After I finally got on the right track in Polokwane and out to the highway, I had to pull over again since I didn’t know how to turn on the high beams for the headlights and knew I would need them once I got out of the urban area, and especially after I got onto the small roads to the lodge.

Several careful readings of the manual didn’t give me any enlightenment, nor did fiddling with all the knobs and dials, so I ended up driving over 100km home on low beams, only able to see 25 feet in front of me in the dark, on strange winding roads.  Let’s just say I was really late for dinner.  I was so exhausted that I didn’t care though.

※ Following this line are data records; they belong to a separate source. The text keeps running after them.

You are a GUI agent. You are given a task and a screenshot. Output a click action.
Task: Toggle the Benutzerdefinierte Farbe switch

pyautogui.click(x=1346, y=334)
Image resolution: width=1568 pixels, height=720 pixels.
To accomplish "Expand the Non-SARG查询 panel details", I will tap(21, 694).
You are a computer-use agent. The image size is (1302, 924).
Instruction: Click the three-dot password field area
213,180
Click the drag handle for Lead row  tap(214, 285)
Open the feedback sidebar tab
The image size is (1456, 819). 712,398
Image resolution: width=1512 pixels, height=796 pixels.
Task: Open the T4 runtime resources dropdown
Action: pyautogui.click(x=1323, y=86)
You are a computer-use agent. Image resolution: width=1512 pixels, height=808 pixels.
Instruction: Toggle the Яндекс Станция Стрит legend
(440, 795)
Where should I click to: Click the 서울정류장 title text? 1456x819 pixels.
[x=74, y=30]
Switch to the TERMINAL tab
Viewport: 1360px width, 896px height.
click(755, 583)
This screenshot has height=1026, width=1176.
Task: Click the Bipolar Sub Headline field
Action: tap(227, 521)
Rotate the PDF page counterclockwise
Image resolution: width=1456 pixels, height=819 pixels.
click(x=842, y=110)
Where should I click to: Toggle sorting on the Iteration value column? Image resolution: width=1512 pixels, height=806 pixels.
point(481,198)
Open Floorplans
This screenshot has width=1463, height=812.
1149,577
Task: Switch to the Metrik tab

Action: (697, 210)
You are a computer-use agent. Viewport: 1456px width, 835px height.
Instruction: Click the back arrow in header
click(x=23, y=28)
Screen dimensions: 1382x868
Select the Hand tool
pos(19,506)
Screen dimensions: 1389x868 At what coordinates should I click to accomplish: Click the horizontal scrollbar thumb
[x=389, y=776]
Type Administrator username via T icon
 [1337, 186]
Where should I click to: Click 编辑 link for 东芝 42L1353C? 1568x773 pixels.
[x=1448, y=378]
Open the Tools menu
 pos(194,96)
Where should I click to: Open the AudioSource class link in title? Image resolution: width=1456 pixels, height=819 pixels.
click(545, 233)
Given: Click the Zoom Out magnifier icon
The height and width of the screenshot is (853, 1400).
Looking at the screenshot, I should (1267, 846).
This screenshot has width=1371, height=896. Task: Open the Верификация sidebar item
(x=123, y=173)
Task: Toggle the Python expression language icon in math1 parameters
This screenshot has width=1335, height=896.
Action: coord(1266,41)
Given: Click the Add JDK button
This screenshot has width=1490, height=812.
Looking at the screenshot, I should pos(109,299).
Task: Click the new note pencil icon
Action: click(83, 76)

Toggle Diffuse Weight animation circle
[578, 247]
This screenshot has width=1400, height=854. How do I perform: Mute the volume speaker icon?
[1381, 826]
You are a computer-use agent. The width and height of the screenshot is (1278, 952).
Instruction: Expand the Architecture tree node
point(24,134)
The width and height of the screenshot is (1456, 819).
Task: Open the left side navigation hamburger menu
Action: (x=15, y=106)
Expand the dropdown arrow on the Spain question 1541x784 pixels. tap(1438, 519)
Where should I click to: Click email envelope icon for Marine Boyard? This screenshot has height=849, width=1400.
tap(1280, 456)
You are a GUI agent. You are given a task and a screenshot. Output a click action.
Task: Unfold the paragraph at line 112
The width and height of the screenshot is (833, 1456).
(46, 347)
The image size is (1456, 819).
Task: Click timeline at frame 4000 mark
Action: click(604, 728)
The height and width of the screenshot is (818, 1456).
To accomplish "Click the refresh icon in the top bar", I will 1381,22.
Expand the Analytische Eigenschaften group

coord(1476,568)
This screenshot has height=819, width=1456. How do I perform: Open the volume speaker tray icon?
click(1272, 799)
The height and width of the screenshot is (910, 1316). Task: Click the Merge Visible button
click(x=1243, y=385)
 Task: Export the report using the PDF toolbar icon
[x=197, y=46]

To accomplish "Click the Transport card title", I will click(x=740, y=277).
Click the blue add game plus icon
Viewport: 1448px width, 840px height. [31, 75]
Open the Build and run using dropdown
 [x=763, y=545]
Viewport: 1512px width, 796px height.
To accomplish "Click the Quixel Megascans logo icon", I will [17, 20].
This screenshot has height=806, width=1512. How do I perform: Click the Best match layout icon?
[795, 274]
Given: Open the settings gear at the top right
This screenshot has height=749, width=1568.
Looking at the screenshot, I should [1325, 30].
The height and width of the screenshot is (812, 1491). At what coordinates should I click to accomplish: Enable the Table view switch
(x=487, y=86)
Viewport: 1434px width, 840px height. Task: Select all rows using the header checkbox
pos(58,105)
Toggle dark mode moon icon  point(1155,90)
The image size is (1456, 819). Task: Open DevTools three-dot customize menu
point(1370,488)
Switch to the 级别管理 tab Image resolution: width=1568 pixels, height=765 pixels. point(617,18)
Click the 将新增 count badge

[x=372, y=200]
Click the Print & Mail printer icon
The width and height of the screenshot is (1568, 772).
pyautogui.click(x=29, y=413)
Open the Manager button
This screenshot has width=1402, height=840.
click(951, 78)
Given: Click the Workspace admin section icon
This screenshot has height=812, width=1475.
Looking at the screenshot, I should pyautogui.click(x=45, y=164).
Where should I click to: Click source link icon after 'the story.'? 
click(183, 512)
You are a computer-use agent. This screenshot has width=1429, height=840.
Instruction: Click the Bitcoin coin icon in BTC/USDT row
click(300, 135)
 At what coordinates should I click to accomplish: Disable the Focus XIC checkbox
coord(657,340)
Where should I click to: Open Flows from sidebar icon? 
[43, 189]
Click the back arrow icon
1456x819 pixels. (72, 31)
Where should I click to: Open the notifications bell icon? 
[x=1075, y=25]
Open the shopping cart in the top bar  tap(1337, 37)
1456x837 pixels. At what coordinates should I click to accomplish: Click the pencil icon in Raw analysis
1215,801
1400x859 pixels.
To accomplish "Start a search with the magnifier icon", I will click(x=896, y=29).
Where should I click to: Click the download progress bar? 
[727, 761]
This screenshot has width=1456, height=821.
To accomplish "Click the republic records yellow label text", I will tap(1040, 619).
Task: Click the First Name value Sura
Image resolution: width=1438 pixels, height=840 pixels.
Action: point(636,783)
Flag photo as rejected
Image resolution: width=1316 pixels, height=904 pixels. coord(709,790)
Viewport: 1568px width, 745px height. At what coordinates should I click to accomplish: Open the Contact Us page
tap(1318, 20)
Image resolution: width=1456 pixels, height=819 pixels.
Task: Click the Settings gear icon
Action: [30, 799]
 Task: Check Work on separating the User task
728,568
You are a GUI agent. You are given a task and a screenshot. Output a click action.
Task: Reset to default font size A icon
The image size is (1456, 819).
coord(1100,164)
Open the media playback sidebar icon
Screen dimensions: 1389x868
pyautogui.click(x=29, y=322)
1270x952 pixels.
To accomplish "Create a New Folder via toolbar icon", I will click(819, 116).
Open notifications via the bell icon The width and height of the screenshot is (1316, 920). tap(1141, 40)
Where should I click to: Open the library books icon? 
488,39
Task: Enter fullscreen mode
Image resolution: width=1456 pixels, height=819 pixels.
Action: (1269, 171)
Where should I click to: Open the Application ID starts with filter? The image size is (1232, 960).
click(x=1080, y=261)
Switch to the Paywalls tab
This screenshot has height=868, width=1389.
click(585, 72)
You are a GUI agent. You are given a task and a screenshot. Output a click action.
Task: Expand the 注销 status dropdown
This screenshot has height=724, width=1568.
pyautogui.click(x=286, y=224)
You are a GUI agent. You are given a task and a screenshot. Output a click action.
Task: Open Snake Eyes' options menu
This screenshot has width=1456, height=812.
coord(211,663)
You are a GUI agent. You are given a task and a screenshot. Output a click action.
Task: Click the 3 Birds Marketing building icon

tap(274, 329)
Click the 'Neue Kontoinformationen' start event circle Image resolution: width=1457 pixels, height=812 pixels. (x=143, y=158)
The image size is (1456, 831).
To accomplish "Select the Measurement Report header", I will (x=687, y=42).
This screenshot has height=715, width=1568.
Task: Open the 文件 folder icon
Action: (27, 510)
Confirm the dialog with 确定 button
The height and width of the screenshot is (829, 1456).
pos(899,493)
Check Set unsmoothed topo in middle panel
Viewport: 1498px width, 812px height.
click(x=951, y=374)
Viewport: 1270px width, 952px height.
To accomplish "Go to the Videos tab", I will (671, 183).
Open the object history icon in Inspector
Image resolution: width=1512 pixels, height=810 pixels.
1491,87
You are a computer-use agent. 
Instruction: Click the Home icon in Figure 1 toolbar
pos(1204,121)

I drove down to Jozie yesterday and am staying in the airport hotel.  Decided that the cost was worth it since staying at a B&B would involve very large taxi fares back and forth which would easily make up the difference.

Had a couple problems with the car.  The tank was down by a quarter when I took it out, and soon manifested a softening tire which I eventually had to take in and get fixed as it was losing air faster and faster.  I kept the receipts from the gas up, showing that I’d put in R200+ after only 65K of driving, and the receipt from the tire being fixed, and the rental company was very good about it.

The hotel had the TVs on in all the lounges, restaurants hallways and so on for the game last night, but I went to bed and still don’t know who won, though I think SA was ahead when I finished dinner.

I have learned to speak, or at least understand a bit of S African while I’m here though, so that’s nice.  When I got directions to the highway from a young chap at the tea garden, he told me “You go straight, en straight, en straight, en just now you’ll see a board that says . .  .” and I understood perfectly.

I’ve got a long day sitting around here waiting for my 7 p.m. flight, so I hope I can find a book store.  I’d stay on-line and write some more stuff, but internet at the hotels is really expensive.

I’ll be able to catch you up and finish loading pictures soon after I get home, but maybe a couple days lapse for the time lag, a good soak in the bathtub and getting acquainted with my own bed again.